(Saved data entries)

######

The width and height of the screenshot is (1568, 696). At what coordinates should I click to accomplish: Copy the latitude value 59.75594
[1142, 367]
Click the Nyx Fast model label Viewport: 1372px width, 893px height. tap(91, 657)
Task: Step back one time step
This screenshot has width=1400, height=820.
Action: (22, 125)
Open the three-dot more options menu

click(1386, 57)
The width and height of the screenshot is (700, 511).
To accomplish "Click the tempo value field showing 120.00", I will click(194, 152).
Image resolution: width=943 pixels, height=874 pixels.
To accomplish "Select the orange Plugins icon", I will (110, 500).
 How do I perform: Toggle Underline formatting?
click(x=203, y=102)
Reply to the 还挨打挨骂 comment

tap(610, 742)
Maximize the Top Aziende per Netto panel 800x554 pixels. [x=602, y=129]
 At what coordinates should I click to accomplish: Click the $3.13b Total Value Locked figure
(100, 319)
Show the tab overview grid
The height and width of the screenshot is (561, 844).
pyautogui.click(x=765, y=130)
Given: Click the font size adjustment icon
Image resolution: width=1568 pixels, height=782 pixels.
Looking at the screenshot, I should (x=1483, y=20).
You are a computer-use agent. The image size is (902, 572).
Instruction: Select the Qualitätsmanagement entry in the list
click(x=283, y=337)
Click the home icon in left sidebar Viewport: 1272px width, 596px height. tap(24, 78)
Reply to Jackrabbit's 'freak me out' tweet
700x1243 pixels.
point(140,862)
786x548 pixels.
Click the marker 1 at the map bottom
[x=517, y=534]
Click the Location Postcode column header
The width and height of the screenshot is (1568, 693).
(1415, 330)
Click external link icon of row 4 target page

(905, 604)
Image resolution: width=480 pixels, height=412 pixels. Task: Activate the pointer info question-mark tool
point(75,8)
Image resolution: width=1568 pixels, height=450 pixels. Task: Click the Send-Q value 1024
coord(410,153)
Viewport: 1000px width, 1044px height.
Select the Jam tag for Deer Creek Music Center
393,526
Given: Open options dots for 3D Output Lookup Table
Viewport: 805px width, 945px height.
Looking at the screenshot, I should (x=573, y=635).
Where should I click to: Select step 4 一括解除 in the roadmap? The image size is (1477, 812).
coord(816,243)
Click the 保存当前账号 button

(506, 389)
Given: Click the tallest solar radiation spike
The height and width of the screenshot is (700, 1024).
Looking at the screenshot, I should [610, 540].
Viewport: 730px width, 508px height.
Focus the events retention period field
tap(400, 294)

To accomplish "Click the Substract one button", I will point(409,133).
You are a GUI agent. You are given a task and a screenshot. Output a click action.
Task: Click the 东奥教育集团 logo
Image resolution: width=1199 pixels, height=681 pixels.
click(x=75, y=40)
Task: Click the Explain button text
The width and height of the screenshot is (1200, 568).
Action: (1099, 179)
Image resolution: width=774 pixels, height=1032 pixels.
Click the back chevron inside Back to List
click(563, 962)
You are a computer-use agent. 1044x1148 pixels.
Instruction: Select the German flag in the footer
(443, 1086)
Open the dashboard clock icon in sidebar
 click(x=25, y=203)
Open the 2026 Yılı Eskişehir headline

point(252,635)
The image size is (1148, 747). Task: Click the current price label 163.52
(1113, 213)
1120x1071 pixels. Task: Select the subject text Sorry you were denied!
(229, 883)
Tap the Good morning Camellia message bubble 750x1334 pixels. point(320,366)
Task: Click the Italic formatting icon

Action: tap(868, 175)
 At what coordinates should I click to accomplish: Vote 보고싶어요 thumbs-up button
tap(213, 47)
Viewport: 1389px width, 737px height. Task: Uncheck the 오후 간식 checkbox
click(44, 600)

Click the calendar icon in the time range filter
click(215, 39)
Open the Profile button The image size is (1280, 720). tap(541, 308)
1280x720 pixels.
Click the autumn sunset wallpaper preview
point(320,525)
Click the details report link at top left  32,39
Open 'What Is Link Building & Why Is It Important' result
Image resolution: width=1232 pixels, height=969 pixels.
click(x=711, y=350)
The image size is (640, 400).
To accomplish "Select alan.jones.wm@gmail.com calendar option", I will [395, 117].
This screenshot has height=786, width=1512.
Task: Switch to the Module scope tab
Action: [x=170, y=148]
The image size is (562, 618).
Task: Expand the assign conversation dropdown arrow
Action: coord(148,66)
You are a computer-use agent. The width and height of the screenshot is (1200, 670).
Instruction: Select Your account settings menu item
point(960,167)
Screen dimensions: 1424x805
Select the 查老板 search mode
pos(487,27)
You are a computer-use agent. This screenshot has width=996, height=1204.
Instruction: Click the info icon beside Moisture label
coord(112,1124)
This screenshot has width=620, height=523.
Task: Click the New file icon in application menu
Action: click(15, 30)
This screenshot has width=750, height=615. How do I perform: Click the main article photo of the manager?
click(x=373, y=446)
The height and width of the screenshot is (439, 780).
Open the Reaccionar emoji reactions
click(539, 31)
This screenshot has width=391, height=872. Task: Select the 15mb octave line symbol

######

- Your goal
Once you find the string "computer" in a line of the records, copy that line.

- Result
You are a computer-use agent. The image size is (902, 572).
You are a computer-use agent. 1044x1148 pixels.
You are a computer-use agent. The width and height of the screenshot is (1200, 670).
You are a computer-use agent. This screenshot has width=996, height=1204.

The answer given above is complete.